10 Cyber Security Predictions For 2017: Symantec

by CXOtoday News Desk    Dec 07, 2016

security

Each year, the cyber security industry faces new types of threats as cybercriminals evolve their approach toward accessing organizations’ data. As we approach 2017, the security experts at Symantec have taken a close look at the trends we can expect to see this year and in the years ahead. Given the consistently changing security landscape, it’s important to take a moment and determine where the security industry needs to focus their attention as we move into the next year, believes Tarun kaura, director - Solutions Product Management, APJ, Symantec. 

“We’ll continue to see a shift toward the modern workplace as businesses allow employees to introduce new technologies such as wearables, virtual reality and IoT connected devices onto the network while supporting a rapidly dispersed workforce made possible by cloud applications and solutions,” he said adding that enterprises will need to shift their focus from safeguarding endpoint devices toward protecting users and information across all applications and services.

Here’s a list of cyber security threats in 2017 as predicted by the Symantec cyber security team.

1. Connected cars will be taken for ransom

As cars start to have connected capabilities, it is only a matter of time until we see an automobile hack on a large scale. This could include cars being held for ransom, self-driving cars being hacked to obtain their location for hijacking, unauthorized surveillance and intelligence gathering, or other automobile-focused threats. This will also lead to a question of liability between the software vendor and automobile manufacturer, which will have long-term implications on the future of connected cars.

2. IoT devices will increasingly penetrate the enterprise

Beyond looking simply at computers and mobile devices for vulnerabilities, incident response teams will need to consider thermostats and other connected devices as jumping points into the network. Similar to how printer servers were used for attacks several years ago, nearly everything in an enterprise is now connected to the internet and will need to be protected.

3. Increased IoT DDoS attacks

The Dyn attack in October demonstrated the vast number of IoT devices that don’t have security on them and are tremendously vulnerable to attacks. As more IoT devices are installed in the mass market, the risk of security breach will increase. Once insecure devices are in the market, it becomes almost impossible to fix the issue without recalling them or issuing security updates. Given that this lack of security will continue for the foreseeable future, the number of IoT attacks will only increase as well.

4. Ransomware will attack the cloud

Given the significant shift towards cloud-based storage and services, the cloud is becoming a very lucrative target for attacks. The cloud is not protected by firewalls or more traditional security measures, so there will be a shift in where enterprises need to defend their data. Cloud attacks could result in multi-million dollar damages and loss of critical data, so the need to defend it will become even more crucial.

5. Threats from AI will only continue to grow

In 2017, artificial intelligence or AI will only continue to grow - Forrester predicts investment in Artificial Intelligence will grow 300 percent next year alone.
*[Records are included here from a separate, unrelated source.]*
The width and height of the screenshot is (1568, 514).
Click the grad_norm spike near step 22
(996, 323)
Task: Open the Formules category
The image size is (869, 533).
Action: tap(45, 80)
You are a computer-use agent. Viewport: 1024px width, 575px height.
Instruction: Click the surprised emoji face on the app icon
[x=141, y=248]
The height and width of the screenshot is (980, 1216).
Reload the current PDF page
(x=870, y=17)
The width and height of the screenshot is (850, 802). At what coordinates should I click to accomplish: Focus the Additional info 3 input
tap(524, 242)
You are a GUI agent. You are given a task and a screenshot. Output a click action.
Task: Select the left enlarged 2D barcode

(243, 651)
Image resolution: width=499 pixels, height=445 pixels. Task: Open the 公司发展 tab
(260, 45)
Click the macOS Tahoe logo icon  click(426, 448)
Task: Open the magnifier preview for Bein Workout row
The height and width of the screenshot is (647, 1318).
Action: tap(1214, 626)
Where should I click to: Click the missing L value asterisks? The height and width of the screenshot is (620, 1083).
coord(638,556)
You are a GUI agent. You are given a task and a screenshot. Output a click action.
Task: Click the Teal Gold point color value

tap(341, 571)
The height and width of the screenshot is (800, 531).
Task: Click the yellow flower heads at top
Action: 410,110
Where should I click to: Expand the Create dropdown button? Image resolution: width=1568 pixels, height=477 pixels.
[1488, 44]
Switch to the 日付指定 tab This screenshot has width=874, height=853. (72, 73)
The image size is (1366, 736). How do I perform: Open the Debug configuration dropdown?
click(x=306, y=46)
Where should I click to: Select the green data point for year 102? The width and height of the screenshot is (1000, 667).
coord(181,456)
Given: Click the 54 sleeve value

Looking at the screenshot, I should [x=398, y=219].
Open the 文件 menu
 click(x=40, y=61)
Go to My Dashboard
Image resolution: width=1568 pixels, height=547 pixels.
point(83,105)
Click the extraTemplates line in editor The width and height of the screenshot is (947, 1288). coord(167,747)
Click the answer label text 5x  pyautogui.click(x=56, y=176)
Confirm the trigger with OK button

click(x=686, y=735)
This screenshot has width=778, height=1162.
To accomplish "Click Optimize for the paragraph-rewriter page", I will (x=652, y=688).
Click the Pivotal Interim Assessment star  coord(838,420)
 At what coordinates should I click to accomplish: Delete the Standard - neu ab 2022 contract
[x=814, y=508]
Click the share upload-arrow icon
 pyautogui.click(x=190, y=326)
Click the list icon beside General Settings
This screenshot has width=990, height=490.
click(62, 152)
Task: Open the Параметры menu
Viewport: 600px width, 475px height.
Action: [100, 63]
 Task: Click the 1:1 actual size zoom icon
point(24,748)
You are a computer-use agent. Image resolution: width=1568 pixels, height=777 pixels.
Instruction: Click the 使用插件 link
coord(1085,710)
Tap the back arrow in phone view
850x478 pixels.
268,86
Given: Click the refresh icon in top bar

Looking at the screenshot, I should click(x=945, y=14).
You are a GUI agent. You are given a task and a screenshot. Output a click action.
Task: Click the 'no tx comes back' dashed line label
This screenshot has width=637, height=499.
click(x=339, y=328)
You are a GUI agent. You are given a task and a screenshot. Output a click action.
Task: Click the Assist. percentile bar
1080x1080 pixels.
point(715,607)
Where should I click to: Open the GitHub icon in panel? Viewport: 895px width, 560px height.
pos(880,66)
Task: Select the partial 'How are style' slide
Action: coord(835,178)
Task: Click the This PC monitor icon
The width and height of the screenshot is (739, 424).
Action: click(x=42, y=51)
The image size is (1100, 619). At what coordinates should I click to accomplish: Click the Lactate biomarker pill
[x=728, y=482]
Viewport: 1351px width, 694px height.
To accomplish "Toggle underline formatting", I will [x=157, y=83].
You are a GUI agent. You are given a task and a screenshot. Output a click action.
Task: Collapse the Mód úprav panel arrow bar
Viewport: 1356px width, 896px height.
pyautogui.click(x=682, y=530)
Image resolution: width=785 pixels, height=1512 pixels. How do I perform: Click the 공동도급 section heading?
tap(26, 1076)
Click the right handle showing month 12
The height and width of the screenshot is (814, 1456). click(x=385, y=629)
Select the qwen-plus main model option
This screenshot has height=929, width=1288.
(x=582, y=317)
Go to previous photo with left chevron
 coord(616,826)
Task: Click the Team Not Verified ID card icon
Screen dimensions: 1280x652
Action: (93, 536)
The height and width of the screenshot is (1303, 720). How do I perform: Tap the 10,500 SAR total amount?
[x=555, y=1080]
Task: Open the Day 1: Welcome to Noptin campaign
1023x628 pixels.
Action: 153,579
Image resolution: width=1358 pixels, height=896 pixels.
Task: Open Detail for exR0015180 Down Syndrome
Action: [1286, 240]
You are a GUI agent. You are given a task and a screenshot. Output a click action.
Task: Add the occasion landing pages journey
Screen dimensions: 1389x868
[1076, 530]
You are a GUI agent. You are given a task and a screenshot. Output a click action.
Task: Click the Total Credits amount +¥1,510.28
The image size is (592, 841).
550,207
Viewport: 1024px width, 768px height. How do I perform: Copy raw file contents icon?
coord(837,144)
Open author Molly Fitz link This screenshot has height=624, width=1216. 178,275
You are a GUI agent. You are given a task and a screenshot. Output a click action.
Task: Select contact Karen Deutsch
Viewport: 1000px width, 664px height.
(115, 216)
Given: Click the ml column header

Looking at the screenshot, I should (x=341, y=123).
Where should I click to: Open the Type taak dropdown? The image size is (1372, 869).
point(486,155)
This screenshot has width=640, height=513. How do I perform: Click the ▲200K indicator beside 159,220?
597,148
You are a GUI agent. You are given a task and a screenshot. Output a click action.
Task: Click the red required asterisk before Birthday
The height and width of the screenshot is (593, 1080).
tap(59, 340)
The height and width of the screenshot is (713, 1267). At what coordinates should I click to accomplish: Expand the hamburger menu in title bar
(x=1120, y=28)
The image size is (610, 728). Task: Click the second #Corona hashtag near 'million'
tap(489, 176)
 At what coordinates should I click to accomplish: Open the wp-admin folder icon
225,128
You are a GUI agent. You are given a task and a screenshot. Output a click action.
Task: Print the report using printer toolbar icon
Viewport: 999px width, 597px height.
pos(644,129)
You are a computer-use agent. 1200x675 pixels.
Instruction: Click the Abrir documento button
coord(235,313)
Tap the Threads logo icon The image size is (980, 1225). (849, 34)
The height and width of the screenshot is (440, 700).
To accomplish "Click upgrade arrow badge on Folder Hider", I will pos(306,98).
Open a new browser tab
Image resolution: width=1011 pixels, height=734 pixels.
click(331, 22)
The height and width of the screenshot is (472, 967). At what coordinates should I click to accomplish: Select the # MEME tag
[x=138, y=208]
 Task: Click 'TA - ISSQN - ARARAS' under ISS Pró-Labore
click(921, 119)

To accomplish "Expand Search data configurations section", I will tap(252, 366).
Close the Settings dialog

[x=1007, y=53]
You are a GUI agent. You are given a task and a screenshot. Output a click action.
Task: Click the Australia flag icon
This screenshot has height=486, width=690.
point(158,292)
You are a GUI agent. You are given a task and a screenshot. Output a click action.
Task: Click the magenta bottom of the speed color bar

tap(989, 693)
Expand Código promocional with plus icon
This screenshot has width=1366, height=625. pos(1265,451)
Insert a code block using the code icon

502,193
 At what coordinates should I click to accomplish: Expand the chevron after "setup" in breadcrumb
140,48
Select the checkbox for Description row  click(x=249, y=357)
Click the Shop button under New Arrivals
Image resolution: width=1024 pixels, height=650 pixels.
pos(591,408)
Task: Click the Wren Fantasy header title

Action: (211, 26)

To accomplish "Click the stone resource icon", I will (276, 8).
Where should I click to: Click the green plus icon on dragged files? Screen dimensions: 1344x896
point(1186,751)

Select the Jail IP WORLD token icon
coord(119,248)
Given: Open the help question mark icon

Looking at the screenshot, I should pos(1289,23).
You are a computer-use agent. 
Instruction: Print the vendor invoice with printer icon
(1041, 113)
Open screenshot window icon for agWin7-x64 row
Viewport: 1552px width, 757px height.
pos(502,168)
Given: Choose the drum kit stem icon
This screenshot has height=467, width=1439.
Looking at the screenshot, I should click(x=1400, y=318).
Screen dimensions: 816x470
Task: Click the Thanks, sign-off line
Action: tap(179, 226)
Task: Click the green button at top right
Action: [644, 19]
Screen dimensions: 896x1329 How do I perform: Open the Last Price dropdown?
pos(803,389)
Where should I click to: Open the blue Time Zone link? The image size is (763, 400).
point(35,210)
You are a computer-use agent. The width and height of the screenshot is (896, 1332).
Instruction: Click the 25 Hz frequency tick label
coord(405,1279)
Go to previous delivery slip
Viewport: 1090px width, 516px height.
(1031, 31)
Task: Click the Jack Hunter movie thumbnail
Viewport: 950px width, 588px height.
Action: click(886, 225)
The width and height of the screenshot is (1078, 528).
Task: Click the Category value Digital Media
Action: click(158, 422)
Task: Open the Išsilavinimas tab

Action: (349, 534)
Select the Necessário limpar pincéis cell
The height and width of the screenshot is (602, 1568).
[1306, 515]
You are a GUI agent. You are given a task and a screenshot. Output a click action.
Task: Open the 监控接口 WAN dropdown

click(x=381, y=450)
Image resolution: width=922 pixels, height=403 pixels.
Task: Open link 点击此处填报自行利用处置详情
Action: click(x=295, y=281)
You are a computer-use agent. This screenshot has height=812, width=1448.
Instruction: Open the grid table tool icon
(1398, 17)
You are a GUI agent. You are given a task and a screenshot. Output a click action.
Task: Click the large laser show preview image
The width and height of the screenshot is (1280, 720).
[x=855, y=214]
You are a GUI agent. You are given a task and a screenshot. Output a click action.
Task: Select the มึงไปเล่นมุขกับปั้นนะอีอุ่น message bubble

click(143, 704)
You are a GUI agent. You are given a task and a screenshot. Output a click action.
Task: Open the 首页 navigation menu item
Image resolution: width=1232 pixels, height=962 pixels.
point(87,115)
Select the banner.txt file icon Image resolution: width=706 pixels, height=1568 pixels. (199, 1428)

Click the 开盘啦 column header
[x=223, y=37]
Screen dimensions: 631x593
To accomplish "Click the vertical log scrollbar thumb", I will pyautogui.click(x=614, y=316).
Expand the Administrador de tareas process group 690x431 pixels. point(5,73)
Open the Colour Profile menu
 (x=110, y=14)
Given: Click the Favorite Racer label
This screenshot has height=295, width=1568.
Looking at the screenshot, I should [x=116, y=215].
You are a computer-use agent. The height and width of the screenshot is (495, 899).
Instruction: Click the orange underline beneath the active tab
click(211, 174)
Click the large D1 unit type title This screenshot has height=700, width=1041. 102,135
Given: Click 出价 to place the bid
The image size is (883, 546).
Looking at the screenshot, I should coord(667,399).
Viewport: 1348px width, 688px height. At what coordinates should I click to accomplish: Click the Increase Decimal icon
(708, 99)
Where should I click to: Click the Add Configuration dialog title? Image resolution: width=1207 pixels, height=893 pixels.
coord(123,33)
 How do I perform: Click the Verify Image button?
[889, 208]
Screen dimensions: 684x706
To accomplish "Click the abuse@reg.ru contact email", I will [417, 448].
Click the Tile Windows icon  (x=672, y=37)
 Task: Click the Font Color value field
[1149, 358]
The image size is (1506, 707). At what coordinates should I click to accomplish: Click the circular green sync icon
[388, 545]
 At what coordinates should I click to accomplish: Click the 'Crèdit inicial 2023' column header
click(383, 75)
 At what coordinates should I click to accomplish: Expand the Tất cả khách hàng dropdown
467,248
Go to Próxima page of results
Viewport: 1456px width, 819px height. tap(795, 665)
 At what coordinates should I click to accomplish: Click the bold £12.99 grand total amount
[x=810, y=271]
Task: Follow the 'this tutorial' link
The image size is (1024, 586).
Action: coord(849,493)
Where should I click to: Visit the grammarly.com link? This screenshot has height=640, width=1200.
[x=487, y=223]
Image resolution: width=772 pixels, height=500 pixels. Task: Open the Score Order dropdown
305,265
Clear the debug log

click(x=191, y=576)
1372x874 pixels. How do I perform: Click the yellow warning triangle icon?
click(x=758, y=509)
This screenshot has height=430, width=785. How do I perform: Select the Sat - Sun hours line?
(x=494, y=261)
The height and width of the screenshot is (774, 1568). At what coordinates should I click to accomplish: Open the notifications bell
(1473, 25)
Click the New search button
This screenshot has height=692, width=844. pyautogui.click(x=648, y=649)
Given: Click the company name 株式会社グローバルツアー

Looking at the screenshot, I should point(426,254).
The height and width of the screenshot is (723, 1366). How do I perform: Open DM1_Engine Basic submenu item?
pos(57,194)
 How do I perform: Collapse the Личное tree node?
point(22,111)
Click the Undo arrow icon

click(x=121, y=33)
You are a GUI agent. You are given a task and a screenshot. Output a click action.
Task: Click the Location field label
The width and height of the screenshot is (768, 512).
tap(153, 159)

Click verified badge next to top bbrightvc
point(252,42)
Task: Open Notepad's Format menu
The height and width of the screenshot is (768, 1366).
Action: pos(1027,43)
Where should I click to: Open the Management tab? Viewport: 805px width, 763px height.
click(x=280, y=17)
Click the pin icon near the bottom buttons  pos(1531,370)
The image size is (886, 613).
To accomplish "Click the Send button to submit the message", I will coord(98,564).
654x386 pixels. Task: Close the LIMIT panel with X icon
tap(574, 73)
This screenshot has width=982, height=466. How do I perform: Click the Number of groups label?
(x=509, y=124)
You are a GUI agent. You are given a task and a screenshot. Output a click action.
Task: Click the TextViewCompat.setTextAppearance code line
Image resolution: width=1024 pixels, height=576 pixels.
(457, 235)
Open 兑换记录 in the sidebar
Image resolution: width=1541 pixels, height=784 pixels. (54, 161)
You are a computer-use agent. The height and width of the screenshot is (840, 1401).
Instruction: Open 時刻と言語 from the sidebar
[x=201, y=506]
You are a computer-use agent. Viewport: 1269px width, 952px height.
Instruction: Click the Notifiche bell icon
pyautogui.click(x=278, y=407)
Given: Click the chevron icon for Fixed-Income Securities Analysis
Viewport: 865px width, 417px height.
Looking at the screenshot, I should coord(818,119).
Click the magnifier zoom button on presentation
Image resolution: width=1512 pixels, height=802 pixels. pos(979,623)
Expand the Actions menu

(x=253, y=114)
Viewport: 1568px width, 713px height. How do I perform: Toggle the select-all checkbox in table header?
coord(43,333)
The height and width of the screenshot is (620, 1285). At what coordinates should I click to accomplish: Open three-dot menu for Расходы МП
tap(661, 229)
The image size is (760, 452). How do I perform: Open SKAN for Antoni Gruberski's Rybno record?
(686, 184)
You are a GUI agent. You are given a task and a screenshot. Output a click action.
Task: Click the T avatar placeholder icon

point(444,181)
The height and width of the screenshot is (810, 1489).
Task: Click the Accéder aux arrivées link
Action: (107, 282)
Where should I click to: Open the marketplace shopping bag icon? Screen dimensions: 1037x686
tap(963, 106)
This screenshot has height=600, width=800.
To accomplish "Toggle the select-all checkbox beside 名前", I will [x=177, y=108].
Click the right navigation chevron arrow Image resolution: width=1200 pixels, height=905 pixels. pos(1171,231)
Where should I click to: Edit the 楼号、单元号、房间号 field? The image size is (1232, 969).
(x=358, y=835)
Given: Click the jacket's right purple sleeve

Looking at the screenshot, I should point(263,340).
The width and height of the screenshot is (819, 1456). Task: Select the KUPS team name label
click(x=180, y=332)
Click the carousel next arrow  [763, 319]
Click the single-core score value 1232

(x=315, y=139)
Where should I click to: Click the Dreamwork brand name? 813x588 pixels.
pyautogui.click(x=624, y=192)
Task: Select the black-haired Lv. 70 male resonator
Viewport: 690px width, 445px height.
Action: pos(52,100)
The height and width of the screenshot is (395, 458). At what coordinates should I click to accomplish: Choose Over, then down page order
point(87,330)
With this growth comes new, powerful insights for businesses to tap, and an increased collaboration between humans and machines. From a security standpoint, this expansion will impact organizations in more ways than one – including endpoints and mechanisms in the cloud.

6. Machine Learning to cause widespread threats

As new forms of machine learning and AI continue to enter the market, enterprises will need to invest in solutions that have the capabilities to collect and analyze data from the countless endpoints and attack sensors across different organizations, industries and geographies. These solutions will prove to be instrumental in teaching machines how to operate on the front lines of a global battle that changes every day, minute by minute.

7. Rogue nation states will finance themselves by stealing money

There is a dangerous possibility that rogue nation states could align with organized crime for their personal gain, such as what we saw in the SWIFT attacks. This could result in down time for countries’ political, military or financial systems.

8. Fileless malware will increase. Fileless infections – those written directly onto a computer’s RAM without using files of any kind – are difficult to detect and often elude intrusion prevention and antivirus programs. This type of attack increased throughout 2016 and will continue to gain prominence in 2017, most likely through PowerShell attacks.

9. SSL abuse will lead to increased phishing sites using HTTPS

 The rise in popularity of free Secure Sockets Layer or SSL certifications paired with Google’s recent initiative to label HTTP-only sites as unsafe will weaken security standards, driving potential spear-phishing or malware programs due to malicious search engine optimization practices.

10. Drones will be used for espionage and explosive attacks

 This could be seen in 2017, but is more likely to occur further down the road. By 2025, we can expect to see “dronejacking,” which will intercept drone signals and redirect drones for the attacker’s benefit. Given this possibility, we can also expect to see anti-drone hacking technology being developed to control these devices’ GPS and other important systems.